Por lo tanto, basta con el conocimiento del concepto CRM para detectar inmediatamente la importancia que para el sector legal va a tener en los próximos años, un sector en el que el servicio al cliente se ha convertido en un elemento estratégico de primer orden para la supervivencia de cualquier organización, máxime cuando nuestros clientes tienen una clara tendencia a permanecer con nosotros durante años y a recibir diferentes servicios durante dicha trayectoria vital.

Pero, siendo más concretos, ¿Qué nos permitirá realizar el CRM en relación con la gestión de clientes? La respuesta ofrece múltiples opciones, pues nos permitirá controlar la actividad comercial de todos los integrantes del despacho;  optimizaremos mejor toda la información de clientes actuales, potenciales y posibles predictores de nuestros servicios;  facilitará y coordinará la gestión centralizada del conocimiento de las relaciones que cualquier integrante del despacho mantenga con los clientes, lo que, a su vez,  nos permitirá rentabilizarlas; y, como beneficio añadido ayudará a generar valor entre el despacho y el cliente, superando así la clásica relación ceñida al abogado-cliente en el que la organización quedaba plenamente relegada.
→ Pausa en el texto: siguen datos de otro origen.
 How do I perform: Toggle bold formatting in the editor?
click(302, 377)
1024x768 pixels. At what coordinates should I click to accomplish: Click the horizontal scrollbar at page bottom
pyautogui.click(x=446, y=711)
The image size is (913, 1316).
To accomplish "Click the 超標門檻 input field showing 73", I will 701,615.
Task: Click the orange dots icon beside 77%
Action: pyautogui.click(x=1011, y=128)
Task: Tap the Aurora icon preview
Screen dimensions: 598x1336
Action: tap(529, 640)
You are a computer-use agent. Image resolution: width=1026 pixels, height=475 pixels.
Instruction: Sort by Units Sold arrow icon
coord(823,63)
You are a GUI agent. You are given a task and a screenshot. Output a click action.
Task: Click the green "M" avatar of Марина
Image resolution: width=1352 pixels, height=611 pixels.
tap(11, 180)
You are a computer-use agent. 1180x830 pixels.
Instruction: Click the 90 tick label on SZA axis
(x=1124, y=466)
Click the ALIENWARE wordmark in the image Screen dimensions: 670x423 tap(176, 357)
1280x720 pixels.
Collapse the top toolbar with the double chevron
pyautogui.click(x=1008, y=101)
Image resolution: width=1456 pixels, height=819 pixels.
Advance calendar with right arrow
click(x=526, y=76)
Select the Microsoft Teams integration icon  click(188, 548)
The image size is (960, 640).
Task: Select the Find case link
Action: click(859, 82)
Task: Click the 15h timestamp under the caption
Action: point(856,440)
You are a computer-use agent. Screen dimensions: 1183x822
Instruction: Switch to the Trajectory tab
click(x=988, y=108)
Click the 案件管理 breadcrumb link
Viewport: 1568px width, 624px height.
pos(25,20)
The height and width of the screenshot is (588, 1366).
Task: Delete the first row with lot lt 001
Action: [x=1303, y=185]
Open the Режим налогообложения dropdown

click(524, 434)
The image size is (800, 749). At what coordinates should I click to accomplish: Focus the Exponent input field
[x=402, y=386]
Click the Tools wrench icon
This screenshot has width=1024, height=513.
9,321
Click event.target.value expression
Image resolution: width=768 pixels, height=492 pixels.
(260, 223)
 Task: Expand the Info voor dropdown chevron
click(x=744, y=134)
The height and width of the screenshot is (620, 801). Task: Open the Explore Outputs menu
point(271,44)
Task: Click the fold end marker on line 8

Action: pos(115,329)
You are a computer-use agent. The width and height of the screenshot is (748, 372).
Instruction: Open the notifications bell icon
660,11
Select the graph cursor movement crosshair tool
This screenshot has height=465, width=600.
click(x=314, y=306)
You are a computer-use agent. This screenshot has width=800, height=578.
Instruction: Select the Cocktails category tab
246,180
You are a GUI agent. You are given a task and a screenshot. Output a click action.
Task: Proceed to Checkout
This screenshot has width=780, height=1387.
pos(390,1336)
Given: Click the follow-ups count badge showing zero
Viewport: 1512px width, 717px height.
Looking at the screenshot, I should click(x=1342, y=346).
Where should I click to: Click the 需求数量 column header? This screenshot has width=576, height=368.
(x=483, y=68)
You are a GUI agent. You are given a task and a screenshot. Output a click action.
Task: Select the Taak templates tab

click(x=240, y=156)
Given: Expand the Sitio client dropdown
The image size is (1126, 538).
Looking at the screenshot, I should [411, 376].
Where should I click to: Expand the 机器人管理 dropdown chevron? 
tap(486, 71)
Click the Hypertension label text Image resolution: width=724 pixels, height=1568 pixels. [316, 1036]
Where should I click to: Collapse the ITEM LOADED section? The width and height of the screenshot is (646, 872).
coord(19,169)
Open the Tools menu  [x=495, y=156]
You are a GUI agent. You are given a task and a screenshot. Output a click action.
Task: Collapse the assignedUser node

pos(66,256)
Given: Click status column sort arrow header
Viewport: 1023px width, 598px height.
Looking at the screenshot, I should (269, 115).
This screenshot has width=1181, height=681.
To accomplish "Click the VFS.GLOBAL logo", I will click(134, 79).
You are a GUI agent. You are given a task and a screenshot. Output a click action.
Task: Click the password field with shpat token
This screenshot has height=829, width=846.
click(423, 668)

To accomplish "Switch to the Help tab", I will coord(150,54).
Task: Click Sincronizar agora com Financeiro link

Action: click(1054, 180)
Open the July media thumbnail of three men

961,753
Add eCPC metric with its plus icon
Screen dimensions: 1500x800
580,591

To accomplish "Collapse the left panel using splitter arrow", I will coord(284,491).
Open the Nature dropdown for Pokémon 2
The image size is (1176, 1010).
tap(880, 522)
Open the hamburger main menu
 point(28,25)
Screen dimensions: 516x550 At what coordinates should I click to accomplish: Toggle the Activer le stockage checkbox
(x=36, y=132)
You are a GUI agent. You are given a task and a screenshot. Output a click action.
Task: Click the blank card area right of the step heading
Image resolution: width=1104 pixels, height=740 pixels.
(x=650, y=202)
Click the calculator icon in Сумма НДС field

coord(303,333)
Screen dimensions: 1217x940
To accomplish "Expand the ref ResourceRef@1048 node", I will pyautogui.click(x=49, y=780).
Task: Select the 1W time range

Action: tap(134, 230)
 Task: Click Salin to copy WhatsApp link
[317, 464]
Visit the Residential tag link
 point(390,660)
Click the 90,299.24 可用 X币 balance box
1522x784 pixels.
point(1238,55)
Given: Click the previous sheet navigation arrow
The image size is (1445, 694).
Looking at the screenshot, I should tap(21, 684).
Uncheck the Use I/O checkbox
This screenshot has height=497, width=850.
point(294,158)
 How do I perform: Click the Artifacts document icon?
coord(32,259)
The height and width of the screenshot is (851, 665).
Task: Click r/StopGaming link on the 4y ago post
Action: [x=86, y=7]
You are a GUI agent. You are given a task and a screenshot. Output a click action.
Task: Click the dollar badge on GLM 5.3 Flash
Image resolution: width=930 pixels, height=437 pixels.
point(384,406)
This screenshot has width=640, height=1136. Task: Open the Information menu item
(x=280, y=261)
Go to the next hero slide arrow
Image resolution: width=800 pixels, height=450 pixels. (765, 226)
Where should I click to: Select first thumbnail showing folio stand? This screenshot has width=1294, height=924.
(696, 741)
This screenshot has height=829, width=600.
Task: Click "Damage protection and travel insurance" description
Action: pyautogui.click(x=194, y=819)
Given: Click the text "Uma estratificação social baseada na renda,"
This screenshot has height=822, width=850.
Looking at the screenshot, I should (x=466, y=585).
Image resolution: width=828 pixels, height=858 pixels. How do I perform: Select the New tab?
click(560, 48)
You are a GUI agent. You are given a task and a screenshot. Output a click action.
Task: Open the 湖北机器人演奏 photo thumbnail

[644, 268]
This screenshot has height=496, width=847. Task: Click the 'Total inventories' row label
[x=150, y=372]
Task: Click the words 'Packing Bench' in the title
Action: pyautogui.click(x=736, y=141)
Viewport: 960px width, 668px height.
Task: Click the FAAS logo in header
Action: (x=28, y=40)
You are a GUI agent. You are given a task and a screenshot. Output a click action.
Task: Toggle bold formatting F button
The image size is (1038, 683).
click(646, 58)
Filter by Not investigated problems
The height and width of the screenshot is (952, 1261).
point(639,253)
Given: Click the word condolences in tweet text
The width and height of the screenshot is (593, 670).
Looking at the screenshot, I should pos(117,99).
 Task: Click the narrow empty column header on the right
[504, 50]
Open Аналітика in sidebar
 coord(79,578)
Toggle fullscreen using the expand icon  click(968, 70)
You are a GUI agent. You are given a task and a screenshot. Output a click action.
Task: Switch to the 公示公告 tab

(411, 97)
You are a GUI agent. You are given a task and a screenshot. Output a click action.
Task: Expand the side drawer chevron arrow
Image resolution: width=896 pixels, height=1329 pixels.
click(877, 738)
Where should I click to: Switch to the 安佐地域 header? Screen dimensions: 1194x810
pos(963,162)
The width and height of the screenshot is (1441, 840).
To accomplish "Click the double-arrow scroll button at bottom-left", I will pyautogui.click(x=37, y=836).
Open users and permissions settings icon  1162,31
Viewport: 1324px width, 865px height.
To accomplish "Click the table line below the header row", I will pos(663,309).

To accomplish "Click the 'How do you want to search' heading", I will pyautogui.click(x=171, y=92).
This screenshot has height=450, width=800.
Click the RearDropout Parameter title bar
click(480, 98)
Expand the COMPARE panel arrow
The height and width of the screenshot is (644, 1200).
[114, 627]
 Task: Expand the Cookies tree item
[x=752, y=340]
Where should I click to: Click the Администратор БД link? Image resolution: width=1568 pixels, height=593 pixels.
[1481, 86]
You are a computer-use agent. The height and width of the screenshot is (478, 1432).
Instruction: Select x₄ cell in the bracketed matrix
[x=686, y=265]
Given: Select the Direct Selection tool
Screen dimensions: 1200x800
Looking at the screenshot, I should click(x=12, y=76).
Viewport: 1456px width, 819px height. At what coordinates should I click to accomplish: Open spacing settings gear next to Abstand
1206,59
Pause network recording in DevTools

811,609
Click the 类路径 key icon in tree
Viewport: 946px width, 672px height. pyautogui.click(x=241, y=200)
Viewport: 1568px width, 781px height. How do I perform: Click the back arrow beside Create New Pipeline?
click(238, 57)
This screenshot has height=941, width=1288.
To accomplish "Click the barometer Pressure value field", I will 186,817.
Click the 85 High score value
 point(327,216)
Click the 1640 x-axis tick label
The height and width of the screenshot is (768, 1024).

Por poneros un ejemplo, a través del CRM todos los integrantes del despacho pueden volcar la información que dispongan sobre sus interacciones con determinado cliente. De esta forma, dispondremos de una “historia legal” que no solo facilitará que cualquier abogado pueda estar al tanto de los asuntos del cliente, sino que nos permitirá gestionar dicha información para desarrollar diversas acciones de interés (newsletters, encuestas, invitaciones, venta cruzada, felicitaciones, ofrecimiento de servicios, etc…)

Ahora bien, ciertamente la implementación de un CRM en los despachos de abogados es una tarea muy compleja, pues el hecho de que el software que adquiramos sea extraordinariamente útil, no implica que la gestión del cliente vaya a realizarse acertadamente, pues para el éxito será fundamental que el despacho disfrute de una cultura orientada al cliente, es decir, de un conjunto de creencias, actitudes y valores compartidos por todos los miembros del despacho que influyen en el desarrollo del servicio suministrado a los clientes, y que genera en éstos confianza y valor añadido. La cultura de servicio hace que toda la organización y sus procesos de funcionamiento se vean impregnados de tal modo que el objetivo de todos los que trabajan en el despacho se oriente a la mejora continua y permanente del servicio, integrando, a modo de ejemplo, todos los aspectos que se manifiestan en la interacción con el cliente. Por lo tanto, de faltar ésta o de no estar comprometidos los socios con dicha tarea, las posibilidades de que la adquisición del software y puesta en valor del enfoque CRM queden en un simple deseo irrealizable.

Finalmente (partiendo siempre de la premisa anterior), desde un punto de vista práctico la implementación conllevará la adquisición de un sistema informático de CRM (existen varios de última generación) y su puesta en marcha a través de la incorporación al mismo de toda la información relacionada con nuestros clientes y la toma de decisiones acorde con la política comercial de la firma.

Nuestro despacho está decidido, ¿Y el tuyo?

Óscar Fernández León

Socio Director de Leonolarte Abogados.